ピアノ愛好家の皆様は世界三大ピアノ(メーカー)のひとつであるベーゼンドルファーをご存じでしょうか?
佇まいは気品に溢れ、柔らかく多彩な音色に心をつかまれますね。
有名な音楽家からもたくさん愛されています。
ピアノメーカーとして非常に有名ですが、なぜ、世界三大ピアノメーカーのひとつになれたのでしょうか。

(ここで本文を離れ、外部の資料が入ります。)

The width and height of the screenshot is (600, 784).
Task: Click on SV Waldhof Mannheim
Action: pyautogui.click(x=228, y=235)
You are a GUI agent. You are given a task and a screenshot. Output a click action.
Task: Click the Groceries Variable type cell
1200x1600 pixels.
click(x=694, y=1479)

この記事では、「ベーゼンドルファー」とはよく聞くけれど、それ以上のことは知らないという方のために、その理由と特徴を色々な面から紐解いていきます。
ぜひ最後までお読みくださいね。
ベーゼンドルファーの製作
ベーゼンドルファー社が世界三大ピアノメーカーのひとつになれた理由
ベーゼンドルファーと関係が深いピアニスト達
ベーゼンドルファー社の歴史
ベーゼンドルファー社は現存する世界最古のピアノメーカーです。
では当社の歴史を詳しくご紹介します。
ベーゼンドルファー社は1828年に音楽の都ウィーンで、イグナツ・ベーゼンドルファーによって創業されました。

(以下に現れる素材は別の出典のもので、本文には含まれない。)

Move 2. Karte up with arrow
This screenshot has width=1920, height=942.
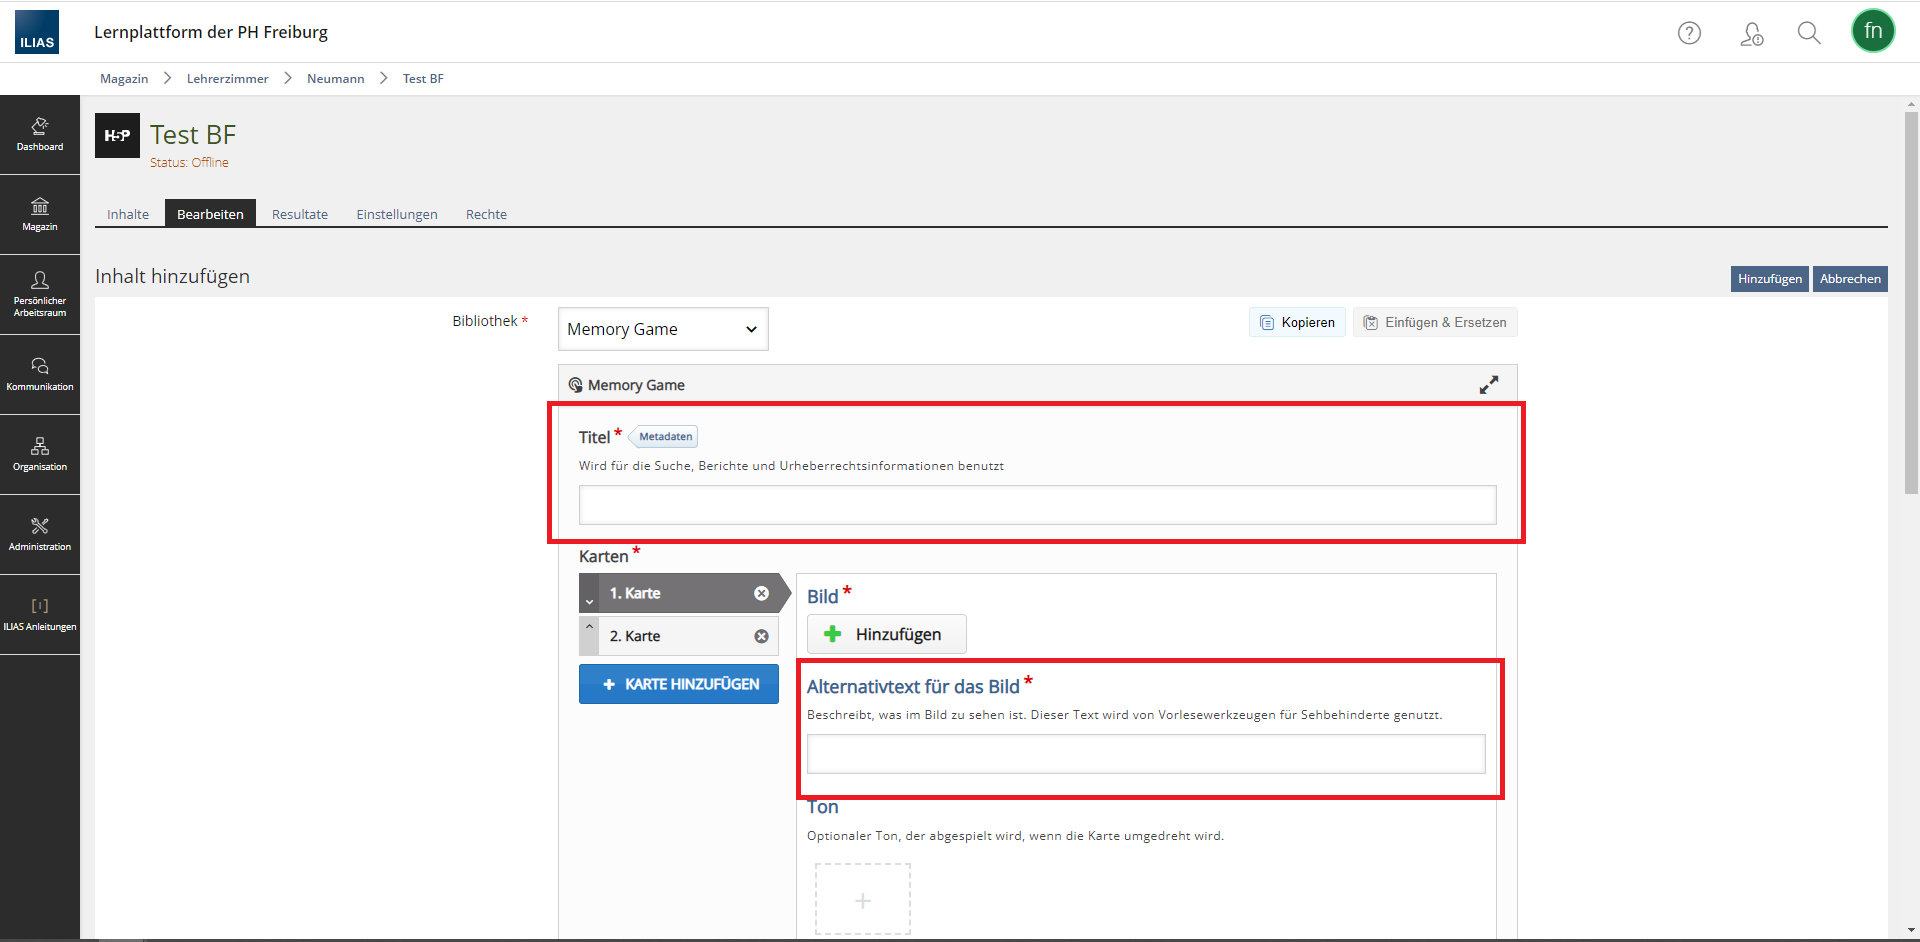pos(589,627)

イグナツは19歳のときに、当時もっとも有名だったピアノ製作者の一人、ヨゼフ・ブロッドマンに弟子入りし、才能を発揮していきます。
そして、1828年に引退したブロッドマンから事業を譲り受け、後年、世界三大ピアノメーカーと呼ばれる「ベーゼンドルファー社」が誕生しました。

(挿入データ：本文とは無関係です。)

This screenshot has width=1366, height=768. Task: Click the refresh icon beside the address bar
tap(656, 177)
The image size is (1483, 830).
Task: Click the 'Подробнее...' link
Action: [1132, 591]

イグナツは設立資金を500グルデン出資していましたが、1859年に亡くなったときの資産価値は14,500グルデンになっていました。
約30年で資産価値を290倍に上げたことは、驚きですね。
しかし、約150年後の2008年には経営上の理由のため、ヤマハがベーゼンドルファー社の経営権を保持しています。
この件については後程詳しくご説明します。
現在もウィーンでベーゼンドルファー社は、創業当時の伝統を守りながらピアノを製作しています。
ベーゼンドルファーの製作
ベーゼンドルファーは手作業で製作されており、お客様のもとに届くまでに6年の歳月を要し、そのうちの1年は組み立てに費やされます。
創業から現在までの約200年で約5万台を作っており、つまり1年間に約250台しか生産できません。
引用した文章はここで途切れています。